Many dismiss Tesla’s long refusal to support Apple CarPlay as mere stubbornness on the part of Elon Musk. But behind this decision lies an awareness that the revenue structure of the auto industry itself is shifting. Tesla’s answer to the question of what comes after building and delivering a good product was, in part, to reject CarPlay.

Sony’s image sensors are inside every iPhone shipped worldwide. That fact alone is proof of Sony’s engineering excellence and quality. Yet what users ultimately touch is the iPhone as a product, iOS as software, iCloud as a cloud service, and the experience Apple designed around all of it. No matter how exceptional a component supplier may be, only the company that controls the final layer of experience can build a lasting relationship with the customer. This pattern has repeated across every industry.

What is CarPlay, exactly? From the user’s perspective, it is simply a convenient way to bring the familiar iPhone experience into the car. For anyone who has suffered through an outdated car navigation interface, it feels like a rescue. But from an automaker’s standpoint, adopting CarPlay means handing control of the in-car experience to a smartphone maker. In the short term, it helps with customer satisfaction. A familiar interface is a selling point, and CarPlay compatibility alone can tip a purchase decision. Over the long term, however, every point of contact with the customer becomes Apple’s. Music plays through Apple Music, navigation runs on Apple Maps, notifications and calls come through the iPhone. The car becomes a rolling shell, and the experience is absorbed into Apple’s layer.

Tesla rejected this structure from the start. It built its own infotainment system and kept navigation, music, and every interface under its own roof. Even listening to Apple Music requires a Tesla Premium Connectivity subscription. The company chose to sacrifice user convenience rather than surrender any part of the experience layer.

What Tesla was looking at, beyond this decision, was a model of ongoing software revenue. Its FSD (Full Self-Driving) subscription shifted to a monthly-only plan in February 2026, with over a million users now enrolled. Rather than selling a car and moving on, Tesla collects driving data, trains its AI, improves its software, and sells those improvements back as a subscription. More drivers mean more data. More data means better autonomous driving. Better driving means a more valuable subscription. To sustain this cycle, Tesla needed to own both the in-car experience and the data it generates.

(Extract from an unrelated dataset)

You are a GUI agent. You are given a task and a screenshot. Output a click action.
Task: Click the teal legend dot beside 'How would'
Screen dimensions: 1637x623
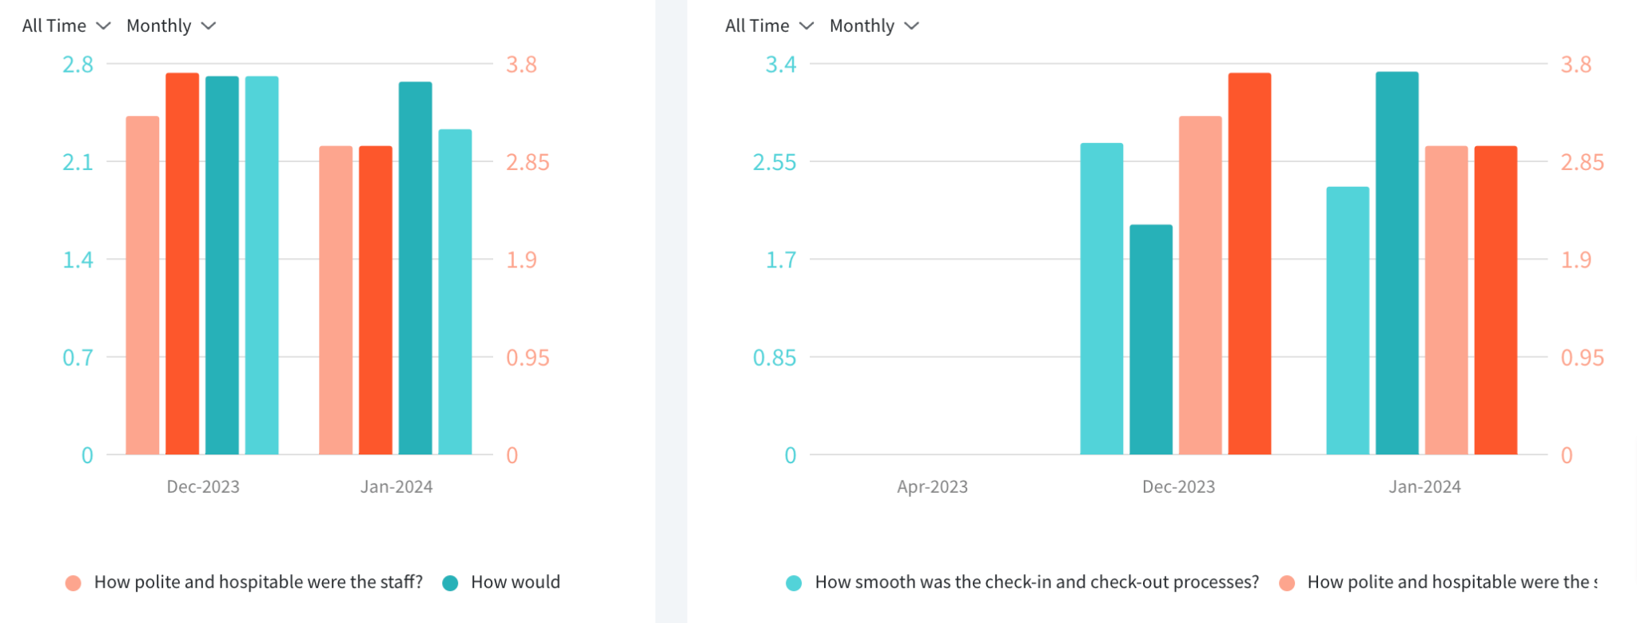point(450,581)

This dynamic extends well beyond a single feature called CarPlay. In an era when cars are becoming rolling computers, the question of whether the company that builds the hardware or the one that designs the software gets to own the customer relationship is fundamental to the structure of the industry. It mirrors what has happened to Japanese manufacturers, who built excellent products and shipped them around the world, only to find the experience layer captured by someone else.

In the future that lies beyond CarPlay’s continued evolution, automakers risk becoming Apple’s equivalent of sensor manufacturers. Their engineering and hardware quality may be recognized, but the interface customers touch every day will be one Apple designed. Tesla’s refusal was, at its core, a refusal to become a parts maker.

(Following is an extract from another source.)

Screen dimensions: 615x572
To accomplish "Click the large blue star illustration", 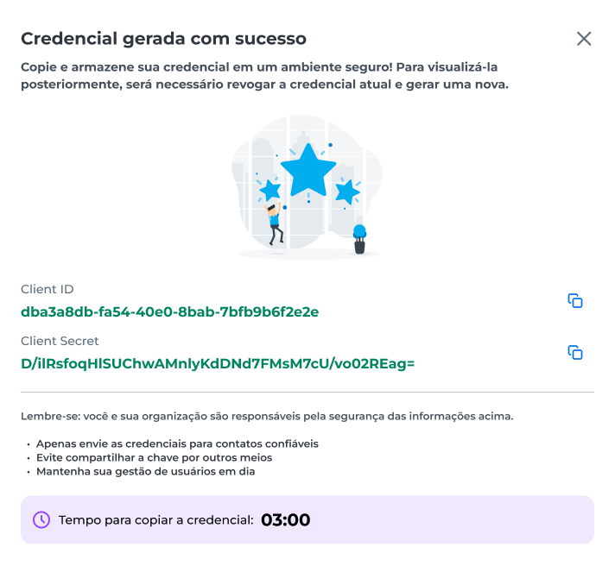I will [x=308, y=171].
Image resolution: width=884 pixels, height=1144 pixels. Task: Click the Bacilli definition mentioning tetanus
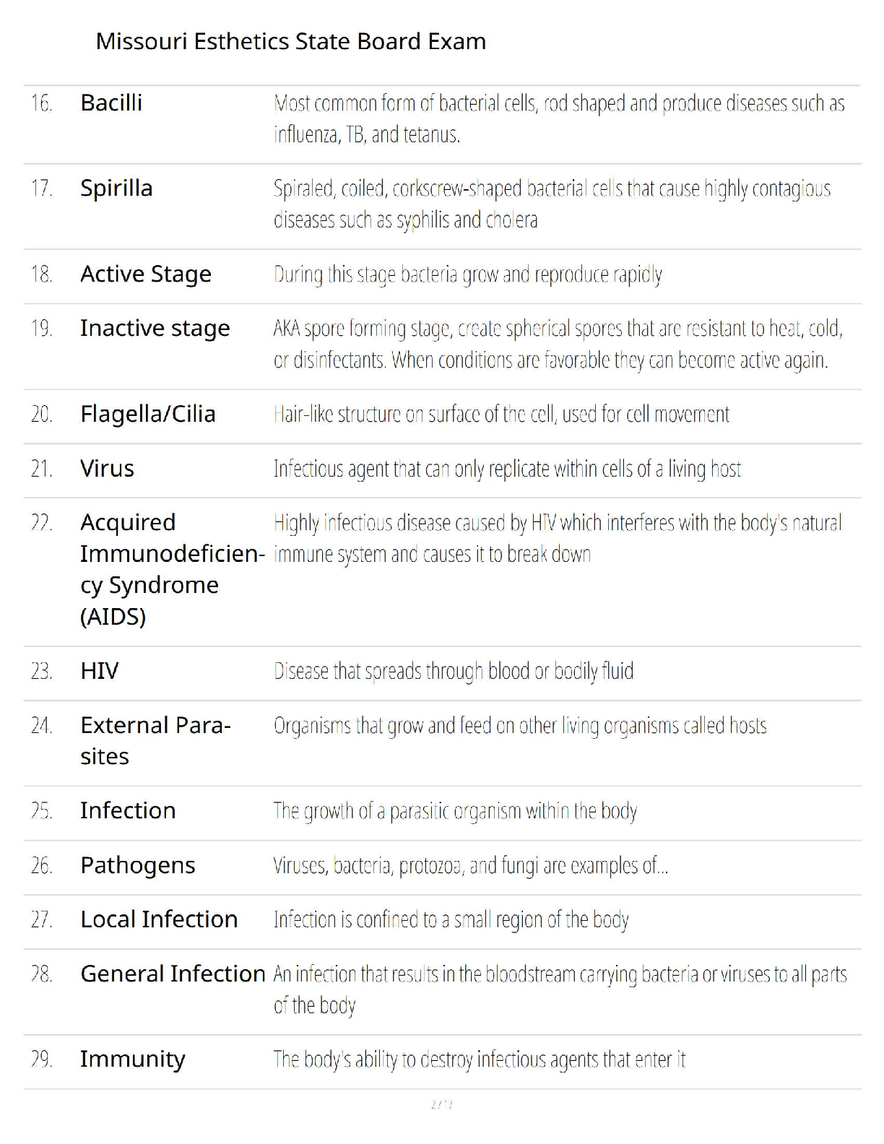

Whether Tesla’s bet was the right one remains unclear. Holding onto the experience layer comes at the cost of user frustration. Calls for CarPlay support never went away. Whether sheer will can hold out against market demand is a separate question entirely.

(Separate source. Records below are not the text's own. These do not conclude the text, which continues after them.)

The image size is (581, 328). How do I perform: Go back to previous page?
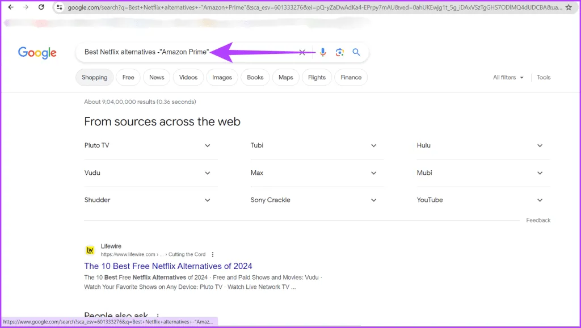(x=10, y=7)
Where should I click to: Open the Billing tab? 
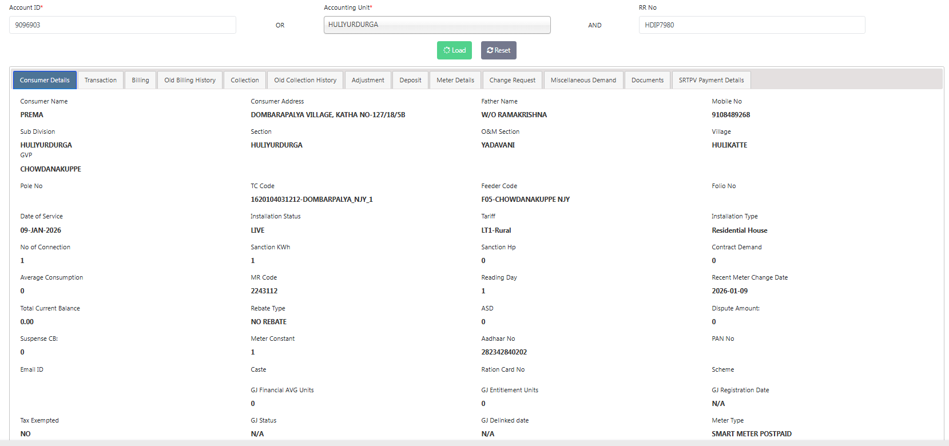coord(140,80)
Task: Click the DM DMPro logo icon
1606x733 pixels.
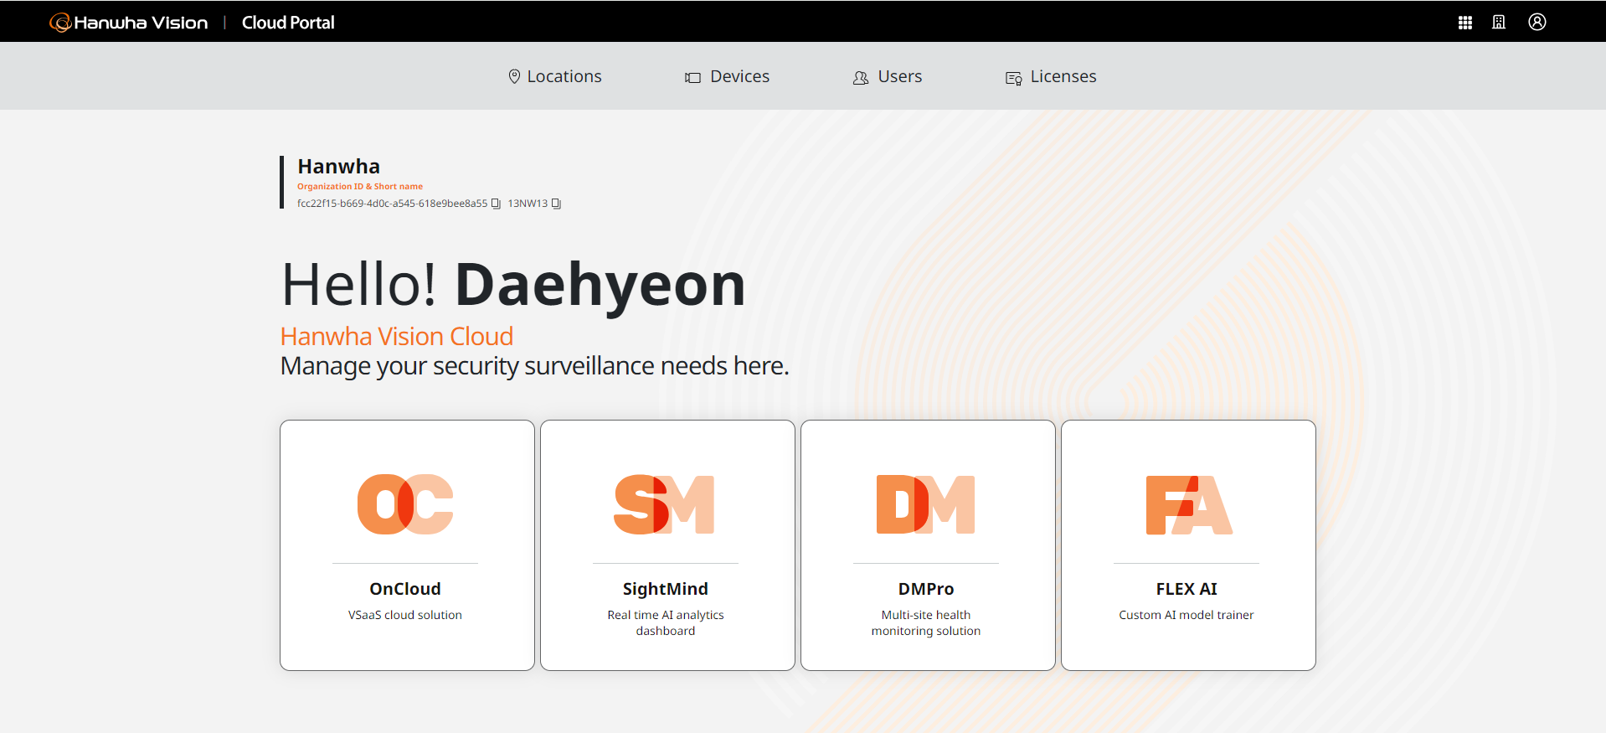Action: coord(925,504)
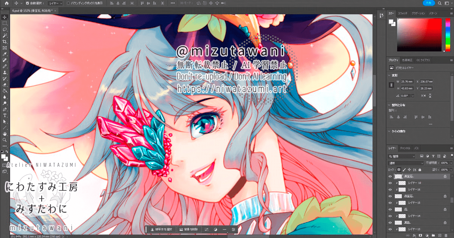
Task: Open the layer blend mode 通常 dropdown
Action: (x=406, y=163)
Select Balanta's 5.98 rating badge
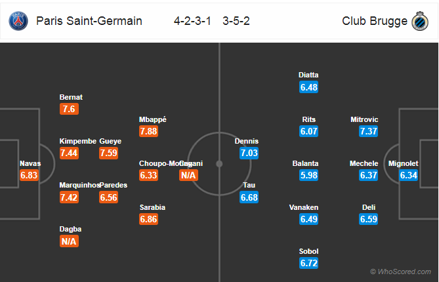 coord(309,175)
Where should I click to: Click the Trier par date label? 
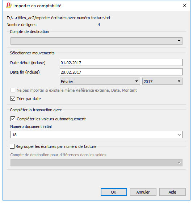click(29, 99)
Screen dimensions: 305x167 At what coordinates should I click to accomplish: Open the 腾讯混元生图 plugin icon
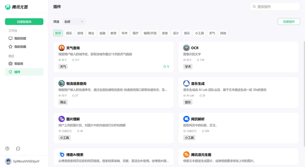pos(186,155)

In the end, there is no clean answer. You can perfect the components and let someone else own the experience. Or you can design the entire experience yourself and absorb the friction with your customers. Both paths have costs. The one thing that seems certain is that whoever controls the experience layer gets to define the revenue structure and the shape of the customer relationship that follows. Whether or not to support CarPlay is not a technology question. It is an answer to what you believe you are selling.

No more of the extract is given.